**Task goal**.
Beneath this line is the data. Output exactly the lines from the line with "Task: Click the orders icon beside 订单管理" to the line with "The image size is (1532, 784).", both ends included, and nothing more.

**Data section**.

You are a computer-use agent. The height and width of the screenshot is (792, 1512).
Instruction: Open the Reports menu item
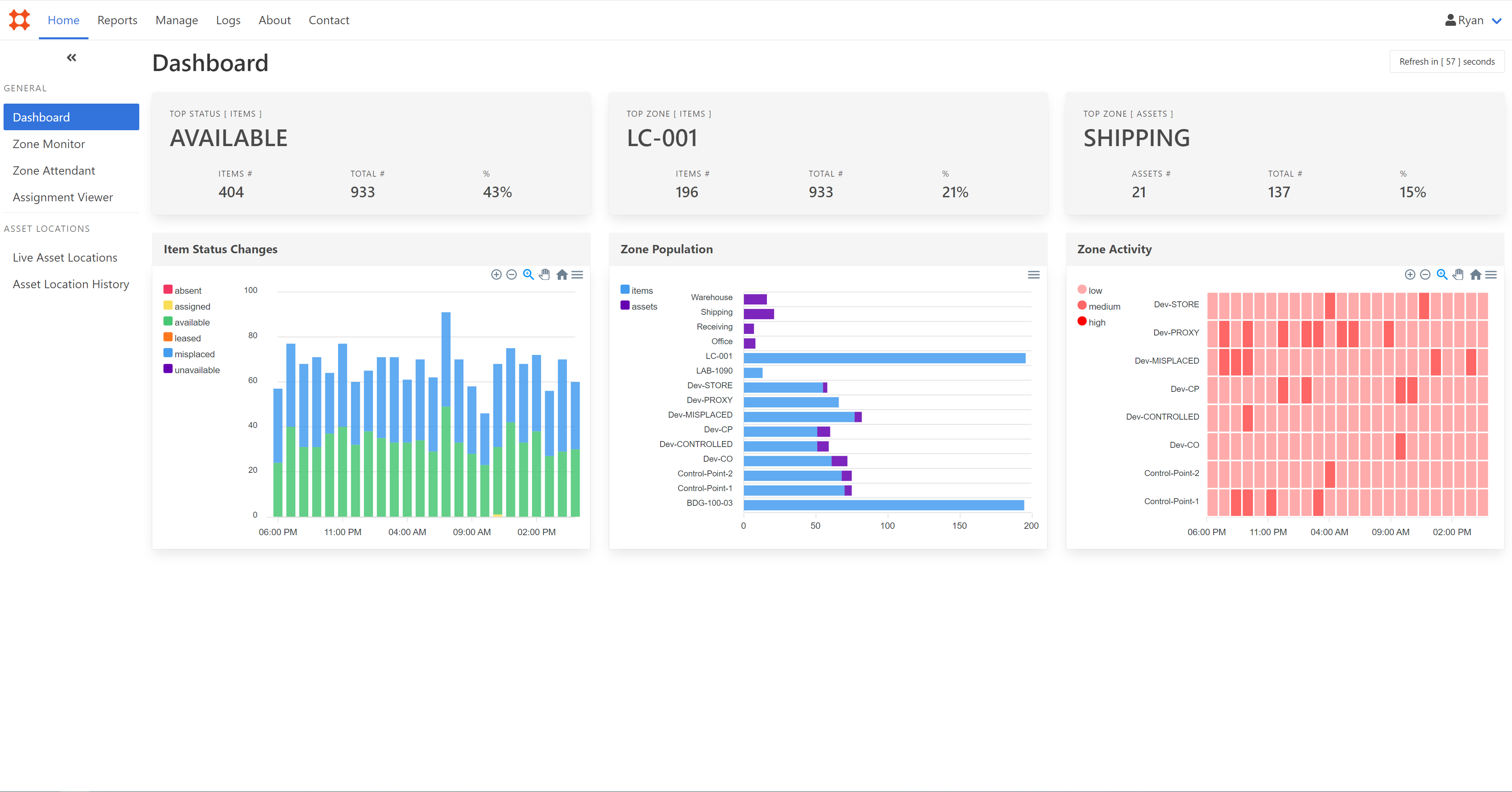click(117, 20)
==
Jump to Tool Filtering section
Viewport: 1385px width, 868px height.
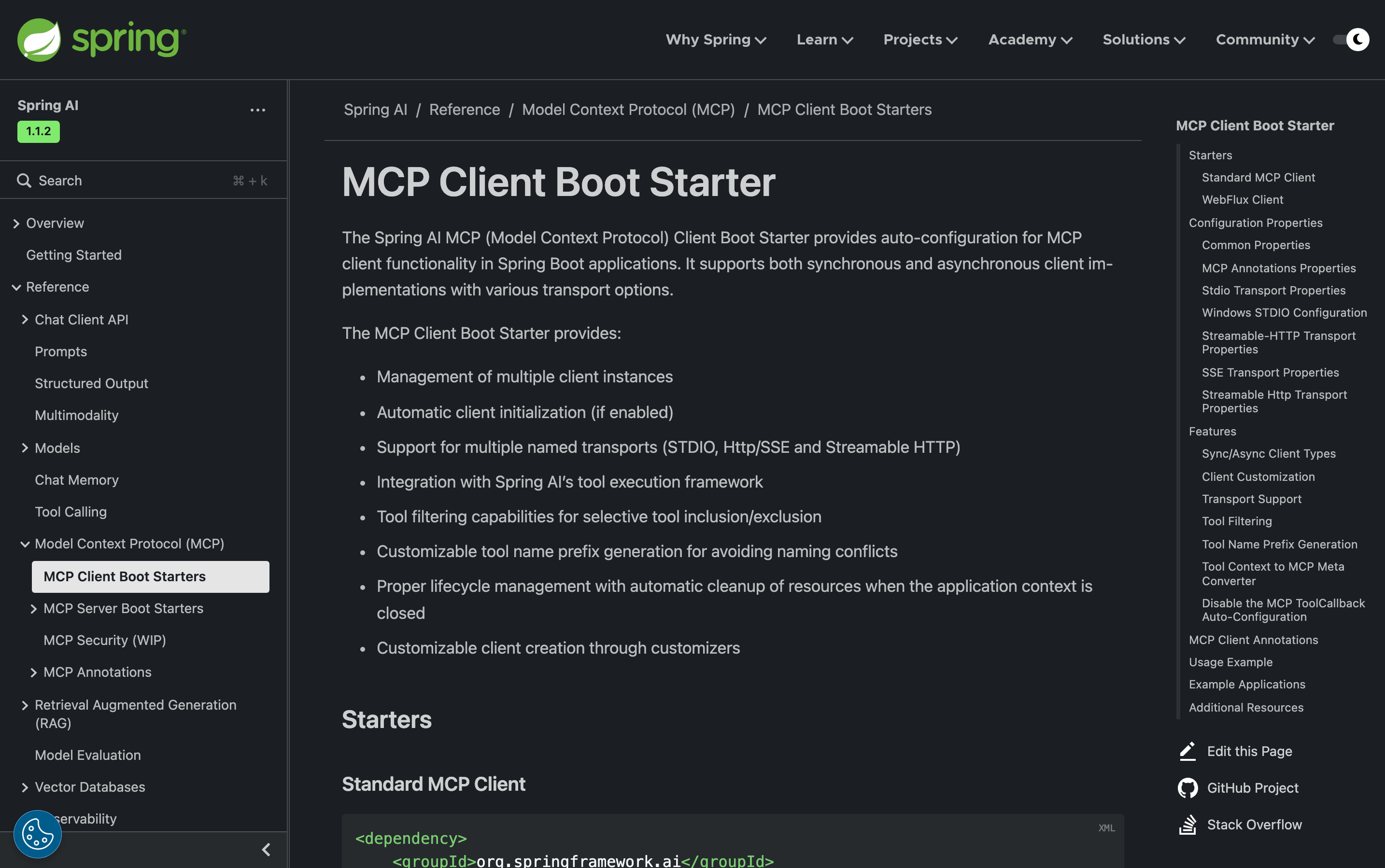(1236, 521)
--
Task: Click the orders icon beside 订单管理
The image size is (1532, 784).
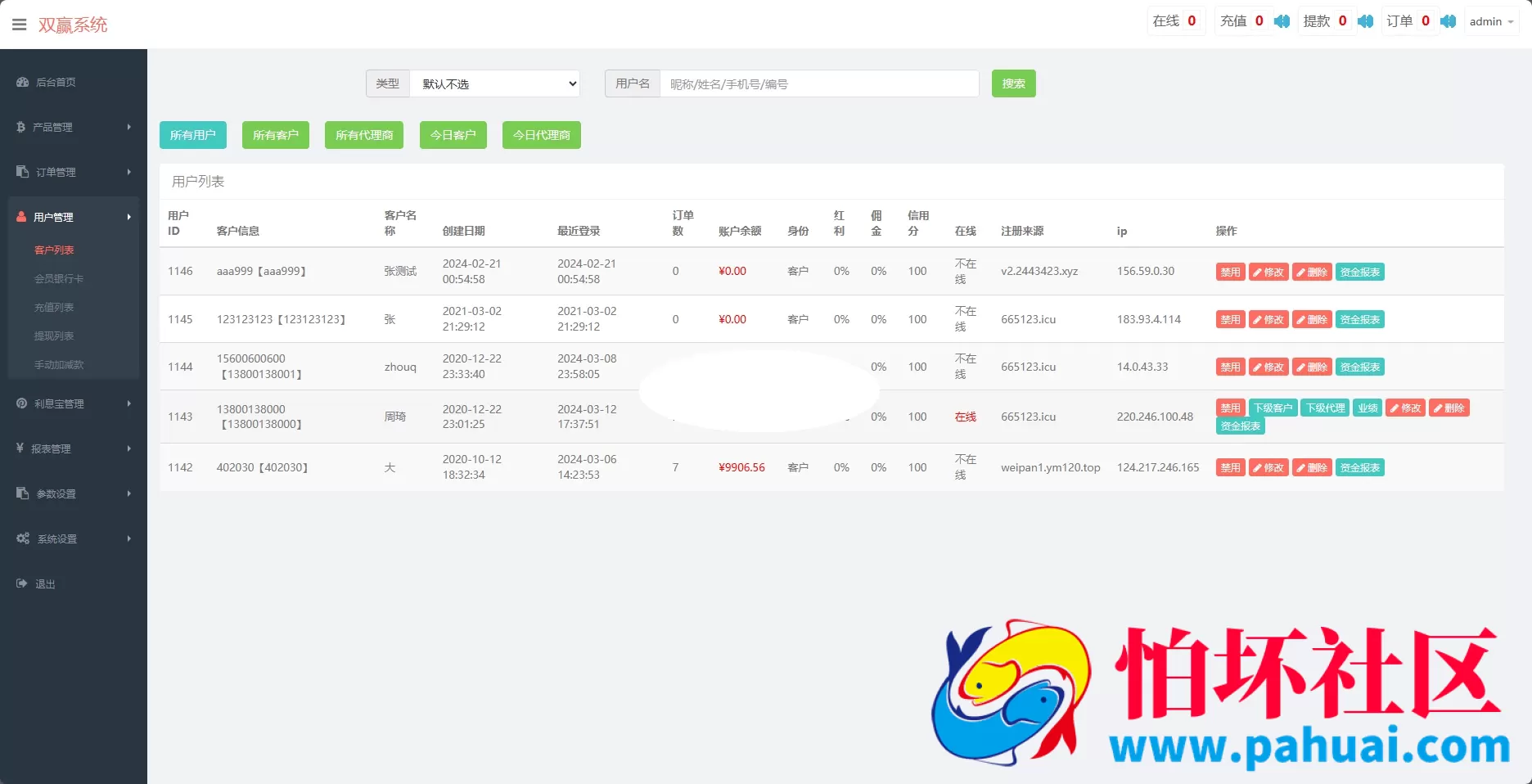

**Task response**.
Task: Click the orders icon beside 订单管理
The image size is (1532, 784).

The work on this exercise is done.